* **WHAT TO PRODUCE**
From the records below, copy each line that has the word "with" in it.

* **THE RECORDS**

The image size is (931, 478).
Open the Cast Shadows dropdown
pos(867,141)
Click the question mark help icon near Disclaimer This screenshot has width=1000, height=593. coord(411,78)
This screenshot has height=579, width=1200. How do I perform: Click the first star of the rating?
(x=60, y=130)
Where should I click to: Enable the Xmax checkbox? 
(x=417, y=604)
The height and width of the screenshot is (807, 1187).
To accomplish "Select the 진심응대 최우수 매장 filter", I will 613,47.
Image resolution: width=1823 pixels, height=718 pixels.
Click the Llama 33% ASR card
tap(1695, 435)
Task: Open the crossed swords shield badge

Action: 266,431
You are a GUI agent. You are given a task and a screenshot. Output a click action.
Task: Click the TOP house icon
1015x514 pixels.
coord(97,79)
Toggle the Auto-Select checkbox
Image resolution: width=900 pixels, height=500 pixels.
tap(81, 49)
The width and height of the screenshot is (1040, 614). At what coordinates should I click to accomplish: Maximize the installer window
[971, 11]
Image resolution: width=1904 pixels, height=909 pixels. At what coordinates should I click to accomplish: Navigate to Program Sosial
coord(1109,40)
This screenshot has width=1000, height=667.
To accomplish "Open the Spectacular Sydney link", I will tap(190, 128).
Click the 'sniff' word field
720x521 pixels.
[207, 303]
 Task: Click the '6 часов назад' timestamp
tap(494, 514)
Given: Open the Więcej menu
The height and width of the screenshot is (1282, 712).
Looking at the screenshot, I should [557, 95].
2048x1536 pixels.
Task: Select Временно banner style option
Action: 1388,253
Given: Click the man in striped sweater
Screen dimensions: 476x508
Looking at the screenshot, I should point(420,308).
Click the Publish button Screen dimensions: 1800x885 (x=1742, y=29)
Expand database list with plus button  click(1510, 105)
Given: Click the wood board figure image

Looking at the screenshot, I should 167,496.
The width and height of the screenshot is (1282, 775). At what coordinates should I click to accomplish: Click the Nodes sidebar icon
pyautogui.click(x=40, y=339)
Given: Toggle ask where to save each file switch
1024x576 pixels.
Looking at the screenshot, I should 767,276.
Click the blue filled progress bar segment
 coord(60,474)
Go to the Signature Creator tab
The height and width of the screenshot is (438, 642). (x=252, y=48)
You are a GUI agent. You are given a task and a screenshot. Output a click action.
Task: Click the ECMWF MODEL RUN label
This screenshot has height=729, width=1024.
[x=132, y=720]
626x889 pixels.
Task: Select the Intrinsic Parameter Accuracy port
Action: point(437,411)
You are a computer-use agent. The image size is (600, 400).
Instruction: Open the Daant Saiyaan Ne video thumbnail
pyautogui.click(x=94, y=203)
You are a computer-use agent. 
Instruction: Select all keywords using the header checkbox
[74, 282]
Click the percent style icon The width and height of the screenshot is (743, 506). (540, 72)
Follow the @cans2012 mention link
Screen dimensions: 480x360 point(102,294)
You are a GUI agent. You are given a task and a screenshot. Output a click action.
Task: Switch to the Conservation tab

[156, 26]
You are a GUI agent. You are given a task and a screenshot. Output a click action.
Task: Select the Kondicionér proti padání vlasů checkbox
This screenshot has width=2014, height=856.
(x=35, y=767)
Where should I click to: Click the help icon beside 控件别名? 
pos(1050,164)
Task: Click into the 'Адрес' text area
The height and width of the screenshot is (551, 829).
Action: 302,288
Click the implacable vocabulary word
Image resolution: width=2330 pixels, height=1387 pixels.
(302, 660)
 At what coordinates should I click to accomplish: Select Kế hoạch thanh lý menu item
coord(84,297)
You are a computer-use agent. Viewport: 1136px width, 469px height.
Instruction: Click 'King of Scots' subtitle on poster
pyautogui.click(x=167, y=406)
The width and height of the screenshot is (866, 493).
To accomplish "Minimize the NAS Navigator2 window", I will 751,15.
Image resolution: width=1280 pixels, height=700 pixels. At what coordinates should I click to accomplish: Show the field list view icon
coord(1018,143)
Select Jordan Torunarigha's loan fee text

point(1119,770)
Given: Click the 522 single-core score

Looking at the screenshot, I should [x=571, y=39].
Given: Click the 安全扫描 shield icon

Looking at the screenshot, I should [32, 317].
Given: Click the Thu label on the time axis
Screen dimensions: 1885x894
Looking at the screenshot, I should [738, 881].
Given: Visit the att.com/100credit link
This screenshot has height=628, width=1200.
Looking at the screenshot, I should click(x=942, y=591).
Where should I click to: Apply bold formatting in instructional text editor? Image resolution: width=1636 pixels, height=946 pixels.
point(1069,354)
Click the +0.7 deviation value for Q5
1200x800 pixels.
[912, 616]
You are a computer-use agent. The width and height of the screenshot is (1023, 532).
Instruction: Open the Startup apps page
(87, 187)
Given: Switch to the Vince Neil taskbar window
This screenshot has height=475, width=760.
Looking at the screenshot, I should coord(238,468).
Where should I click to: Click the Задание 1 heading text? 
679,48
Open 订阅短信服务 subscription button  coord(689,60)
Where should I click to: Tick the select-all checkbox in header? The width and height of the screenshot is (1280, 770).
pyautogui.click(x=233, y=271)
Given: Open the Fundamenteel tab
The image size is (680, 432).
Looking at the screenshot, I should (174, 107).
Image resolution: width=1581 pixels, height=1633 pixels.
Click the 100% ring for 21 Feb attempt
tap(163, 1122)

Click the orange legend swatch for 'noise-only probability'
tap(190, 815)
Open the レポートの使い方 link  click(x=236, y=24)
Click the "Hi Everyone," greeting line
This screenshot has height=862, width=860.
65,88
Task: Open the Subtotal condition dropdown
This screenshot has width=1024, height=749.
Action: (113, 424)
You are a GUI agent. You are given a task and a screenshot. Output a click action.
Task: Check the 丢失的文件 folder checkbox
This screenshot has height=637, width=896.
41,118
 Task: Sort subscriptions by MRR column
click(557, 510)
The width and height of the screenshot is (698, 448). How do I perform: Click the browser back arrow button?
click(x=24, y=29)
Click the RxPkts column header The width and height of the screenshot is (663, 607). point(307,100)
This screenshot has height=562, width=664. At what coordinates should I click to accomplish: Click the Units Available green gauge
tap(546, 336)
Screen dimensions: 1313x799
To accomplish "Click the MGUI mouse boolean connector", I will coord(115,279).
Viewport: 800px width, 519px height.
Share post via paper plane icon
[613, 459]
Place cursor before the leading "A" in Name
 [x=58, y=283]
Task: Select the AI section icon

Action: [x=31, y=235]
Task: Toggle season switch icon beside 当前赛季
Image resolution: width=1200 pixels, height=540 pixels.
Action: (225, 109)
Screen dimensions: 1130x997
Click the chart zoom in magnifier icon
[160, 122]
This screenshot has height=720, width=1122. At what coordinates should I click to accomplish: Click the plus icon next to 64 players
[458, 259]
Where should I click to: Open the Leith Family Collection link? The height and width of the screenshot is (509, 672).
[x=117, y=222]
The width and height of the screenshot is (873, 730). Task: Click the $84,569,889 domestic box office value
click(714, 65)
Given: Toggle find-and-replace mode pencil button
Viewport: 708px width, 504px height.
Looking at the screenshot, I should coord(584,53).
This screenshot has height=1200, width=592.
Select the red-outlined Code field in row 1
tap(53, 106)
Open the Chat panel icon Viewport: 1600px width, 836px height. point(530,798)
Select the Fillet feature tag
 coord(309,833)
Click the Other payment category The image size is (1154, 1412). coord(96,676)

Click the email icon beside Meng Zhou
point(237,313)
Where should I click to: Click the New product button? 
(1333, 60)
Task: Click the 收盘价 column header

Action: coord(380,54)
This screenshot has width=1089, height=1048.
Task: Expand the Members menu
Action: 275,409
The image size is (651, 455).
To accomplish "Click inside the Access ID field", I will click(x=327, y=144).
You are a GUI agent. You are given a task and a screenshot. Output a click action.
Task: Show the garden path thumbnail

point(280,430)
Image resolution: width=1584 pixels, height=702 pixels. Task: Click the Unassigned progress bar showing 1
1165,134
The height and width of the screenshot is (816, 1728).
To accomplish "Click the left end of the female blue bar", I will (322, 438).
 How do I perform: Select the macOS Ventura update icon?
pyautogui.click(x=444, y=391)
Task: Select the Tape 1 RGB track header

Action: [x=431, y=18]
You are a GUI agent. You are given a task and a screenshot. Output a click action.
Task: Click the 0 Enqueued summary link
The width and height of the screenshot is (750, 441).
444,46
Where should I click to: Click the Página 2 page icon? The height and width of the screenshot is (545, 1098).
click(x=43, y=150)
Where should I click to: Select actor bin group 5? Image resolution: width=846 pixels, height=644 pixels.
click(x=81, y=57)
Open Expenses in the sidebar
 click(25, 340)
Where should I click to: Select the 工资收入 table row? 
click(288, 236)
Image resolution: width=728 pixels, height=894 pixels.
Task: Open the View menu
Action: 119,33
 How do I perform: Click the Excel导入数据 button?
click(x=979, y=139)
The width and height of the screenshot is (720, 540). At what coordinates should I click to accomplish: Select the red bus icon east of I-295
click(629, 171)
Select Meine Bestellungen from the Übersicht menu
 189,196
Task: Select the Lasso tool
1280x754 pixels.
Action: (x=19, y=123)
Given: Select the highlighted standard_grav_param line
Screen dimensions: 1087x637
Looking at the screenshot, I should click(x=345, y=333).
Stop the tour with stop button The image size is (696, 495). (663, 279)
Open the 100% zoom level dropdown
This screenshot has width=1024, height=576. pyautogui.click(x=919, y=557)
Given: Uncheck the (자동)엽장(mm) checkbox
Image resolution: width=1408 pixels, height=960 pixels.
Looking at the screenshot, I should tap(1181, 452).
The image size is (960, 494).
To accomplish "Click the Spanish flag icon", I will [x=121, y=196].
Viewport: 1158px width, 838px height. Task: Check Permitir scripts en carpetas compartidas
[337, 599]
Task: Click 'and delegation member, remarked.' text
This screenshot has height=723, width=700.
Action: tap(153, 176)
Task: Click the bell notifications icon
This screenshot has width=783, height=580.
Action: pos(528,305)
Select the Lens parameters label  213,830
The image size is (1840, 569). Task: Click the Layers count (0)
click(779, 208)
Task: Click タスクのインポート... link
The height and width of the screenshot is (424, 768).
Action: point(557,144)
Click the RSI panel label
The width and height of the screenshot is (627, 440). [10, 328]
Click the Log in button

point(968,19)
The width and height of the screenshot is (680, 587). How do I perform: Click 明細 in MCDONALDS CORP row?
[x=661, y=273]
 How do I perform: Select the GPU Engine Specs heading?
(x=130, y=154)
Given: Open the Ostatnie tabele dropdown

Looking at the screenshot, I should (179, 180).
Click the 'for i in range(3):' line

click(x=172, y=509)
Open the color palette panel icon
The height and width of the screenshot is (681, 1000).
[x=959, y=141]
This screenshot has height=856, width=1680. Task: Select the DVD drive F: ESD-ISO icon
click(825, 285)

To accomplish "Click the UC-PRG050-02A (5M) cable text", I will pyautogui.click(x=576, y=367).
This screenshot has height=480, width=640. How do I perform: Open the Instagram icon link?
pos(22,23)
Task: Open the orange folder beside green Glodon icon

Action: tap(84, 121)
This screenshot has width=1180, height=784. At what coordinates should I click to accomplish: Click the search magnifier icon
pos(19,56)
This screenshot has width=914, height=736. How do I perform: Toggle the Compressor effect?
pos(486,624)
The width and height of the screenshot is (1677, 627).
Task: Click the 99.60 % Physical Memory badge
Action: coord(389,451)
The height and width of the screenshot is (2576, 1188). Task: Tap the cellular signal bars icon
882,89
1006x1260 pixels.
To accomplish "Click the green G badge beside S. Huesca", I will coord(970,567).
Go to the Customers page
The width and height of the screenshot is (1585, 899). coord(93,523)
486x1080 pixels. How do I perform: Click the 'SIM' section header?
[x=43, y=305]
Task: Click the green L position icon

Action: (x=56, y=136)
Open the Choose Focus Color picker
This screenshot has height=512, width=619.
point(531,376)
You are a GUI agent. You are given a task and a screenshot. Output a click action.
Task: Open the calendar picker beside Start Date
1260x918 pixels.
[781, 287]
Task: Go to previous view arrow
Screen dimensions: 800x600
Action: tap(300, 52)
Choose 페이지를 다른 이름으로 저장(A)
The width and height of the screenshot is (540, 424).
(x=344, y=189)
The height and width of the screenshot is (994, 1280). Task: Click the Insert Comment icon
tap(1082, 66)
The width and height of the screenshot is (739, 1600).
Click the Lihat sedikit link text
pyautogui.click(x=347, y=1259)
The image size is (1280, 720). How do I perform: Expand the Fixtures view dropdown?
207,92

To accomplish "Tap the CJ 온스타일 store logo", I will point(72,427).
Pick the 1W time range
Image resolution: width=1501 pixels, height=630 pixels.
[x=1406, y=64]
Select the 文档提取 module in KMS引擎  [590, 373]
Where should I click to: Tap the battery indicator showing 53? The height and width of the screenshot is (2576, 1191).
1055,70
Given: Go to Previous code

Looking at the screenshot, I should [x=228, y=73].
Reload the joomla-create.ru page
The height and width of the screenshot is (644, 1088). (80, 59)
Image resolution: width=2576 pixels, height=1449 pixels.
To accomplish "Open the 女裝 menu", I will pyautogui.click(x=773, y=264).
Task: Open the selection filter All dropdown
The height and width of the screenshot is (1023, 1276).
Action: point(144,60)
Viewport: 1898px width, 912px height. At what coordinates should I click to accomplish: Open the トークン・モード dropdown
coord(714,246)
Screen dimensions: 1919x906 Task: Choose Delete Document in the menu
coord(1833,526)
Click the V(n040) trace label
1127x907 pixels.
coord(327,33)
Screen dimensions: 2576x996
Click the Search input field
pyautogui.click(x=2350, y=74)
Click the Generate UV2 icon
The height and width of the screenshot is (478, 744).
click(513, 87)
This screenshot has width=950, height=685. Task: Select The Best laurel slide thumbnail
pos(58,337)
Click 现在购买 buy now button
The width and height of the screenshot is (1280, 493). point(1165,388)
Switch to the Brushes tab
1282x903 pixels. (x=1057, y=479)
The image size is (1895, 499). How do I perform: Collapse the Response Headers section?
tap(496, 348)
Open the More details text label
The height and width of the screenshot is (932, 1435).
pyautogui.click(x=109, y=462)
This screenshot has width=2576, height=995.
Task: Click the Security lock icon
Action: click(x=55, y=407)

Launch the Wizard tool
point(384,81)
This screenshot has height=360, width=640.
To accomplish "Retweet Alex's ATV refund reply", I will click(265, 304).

* **SOLUTION TO THIS EXERCISE**
Expand database list with plus button  click(1510, 105)
Stop the tour with stop button The image size is (696, 495). (663, 279)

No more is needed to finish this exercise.